● **GIVEN TEXT**:
------------------------------------------------------------

August 16, 2017

UNITED STATES MARINE CORPS BIRTHDAY – NOVEMBER 10, 1775 – REMEMBER IT!

UNITED STATES MARINE CORPS BIRTHDAY – NOVEMBER 10, 1775 – REMEMBER IT!

HAPPY BIRTHDAY MARINES!!!!!!!!
AMERICA COULDN’T HAVE STOOD FOR 233 YEARS WITHOUT YOU!!!!

Marine Corps, United States, one of the four armed services of the U.S. military.
Originally, its function was to supply guards to warships. Over the twentieth century,
however, the corps transformed into a multi-function organization that combines
ground and air combat units into a maritime force, trained to come from the sea to
fight on land (littoral warfare – of or pertaining to the shore of a lake, sea, or ocean.).

BRIEF HISTORY OF THE UNITED STATES MARINE CORPS

During the American Revolution, many important political discussions took place in
the inns and taverns of Philadelphia, including the founding of the Marine Corps.

A committee of the Continental Congress met at Tun Tavern to draft a resolution
calling for two battalions of Marines able to fight for independence at sea and on
shore.

The resolution was approved on November 10, 1775, officially forming the Continental
Marines.

As the first order of business, Samuel Nicholas became Commandant of the newly
formed Marines. Tun Tavern’s owner and popular patriot, Robert Mullan, became his
first captain and recruiter. They began gathering support and were ready for action by
early 1776.

THE THREE CORPS VALUES:
HONOR, COURAGE, COMMITMENT

Honor:  Honor requires each Marine to exemplify the ultimate standard in ethical and
moral conduct.  Honor is many things; honor requires many things.  A U.S. Marine
must never lie, never cheat, never steal, but that is not enough.  Much more is
required.  Each Marine must cling to an uncompromising code of personal integrity,
accountable for his actions and holding others accountable for theirs.  And, above all,
honor mandates that a Marine never sully the reputation of his Corps.

Courage:  Simply stated, courage is honor in action — and more.  Courage is moral
strength, the will to heed the inner voice of conscience, the will to do what is right
regardless of the conduct of others.  It is mental discipline, an adherence to a higher
standard.  Courage means willingness to take a stand for what is right in spite of
adverse consequences.  This courage, throughout the history of the Corps, has
sustained Marines during the chaos, perils, and hardships of combat.  And each day, it
enables each Marine to look in the mirror — and smile.

------------------------------------------------------------

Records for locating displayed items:
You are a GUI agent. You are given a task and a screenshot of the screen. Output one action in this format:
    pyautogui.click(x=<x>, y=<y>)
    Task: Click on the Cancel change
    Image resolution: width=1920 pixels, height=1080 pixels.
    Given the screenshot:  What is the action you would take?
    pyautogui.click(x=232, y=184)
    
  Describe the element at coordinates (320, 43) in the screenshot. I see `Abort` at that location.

------------------------------------------------------------

● **WRITTEN TASKS**:
[a] Set down the part of the Marine Corps text starting at "Originally, its function" and ending at "sea, or ocean.).", word for word.
[b] Pick up the Marine Corps text after its last sentence and write what comes next.

● **RESPONSES TO THE EXERCISE**:
[a]
Originally, its function was to supply guards to warships. Over the twentieth century,
however, the corps transformed into a multi-function organization that combines
ground and air combat units into a maritime force, trained to come from the sea to
fight on land (littoral warfare – of or pertaining to the shore of a lake, sea, or ocean.).

[b]
COMMITMENT:  Total dedication to Corps and Country.  Gung-ho Marine
teamwork.  All for one, one for all.  By whatever name or cliche, commitment is a
combination of (1) selfless determination and (2) a relentless dedication to
excellence.  Marines never give up, never give in, never willingly accept second
best.  Excellence is always the goal.  And, when their active duty days are over,
Marines remain reserve Marines, retired Marines, or Marine veterans.  There is no
such thing as an ex-Marine or former-Marine.  Once a Marine, always a
Marine.  Commitment never dies.

The three Corps Values: honor, courage, commitment.  They make up the bedrock of
the character of each individual Marine.  They are the foundation of his Corps.  These
three values, handed down from generation to generation, have made U.S. Marines
the Warrior Elite.  The U.S. Marine Corps: the most respected and revered fighting
force on earth.

THE MARINES’ HYMN
In 1929 The Marines’ Hymn became the official hymn of the Corps. Thirteen years later in November 1942 the Commandant approved a change in the words of the first verse, fourth line.Because of the increasing use of aircraft in the Corps, the words were changed to “In the air, on land, and sea.” No other changes have been made since that time. When you have attained absolute perfection, there is no need for further modification:
From the Halls of Montezuma,
To the Shores of Tripoli;
We fight our country’s battles
In the air, on land, and sea;
First to fight for right and freedom
And to keep our honor clean;
We are proud to claim the title
Of UNITED STATES MARINES.
Our flag’s unfurled to every breeze,
From dawn to setting sun;
We have fought in every clime and place
Where we could take a gun;
In the snow of far off northern lands
And in sunny tropic scenes;
You will find us always on the job —
The UNITED STATES MARINES.

MARINE HYMN: SUNG BY REAL AMERICANS – THOSE WHO CARE!

LISTEN TO THIS RENDITION – SEE ATTACHMENT.

THE MARINE CORPS MOTTO

The Marine Corps adopted Semper Fidelis as its official motto in 1883 (Semper Fidelis
is also the title of the official musical March of the Marine Corps).

Translated from Latin, Semper Fidelis means “Always Faithful.”  U.S. Marines use an
abbreviated verbal version, “Semper Fi,” to voice loyalty and commitment to their
Marine comrades-in-arms.

Previous mottos of the Marine Corps were:

(1) To the Shores of Tripoli, adopted in1805
(2) Fortitude, adopted in 1812
(3) From the Halls of Montezuma to the Shores of Tripoli, adopted in 1848
(4) By Sea and by Land, adopted in the 1850’s

USMC MASCOT

ENGLISH BULLDOGS.  Teufel-hunden.  Devil Dogs.  They symbolize the ethos of the
Warrior Culture of the U.S. Marines.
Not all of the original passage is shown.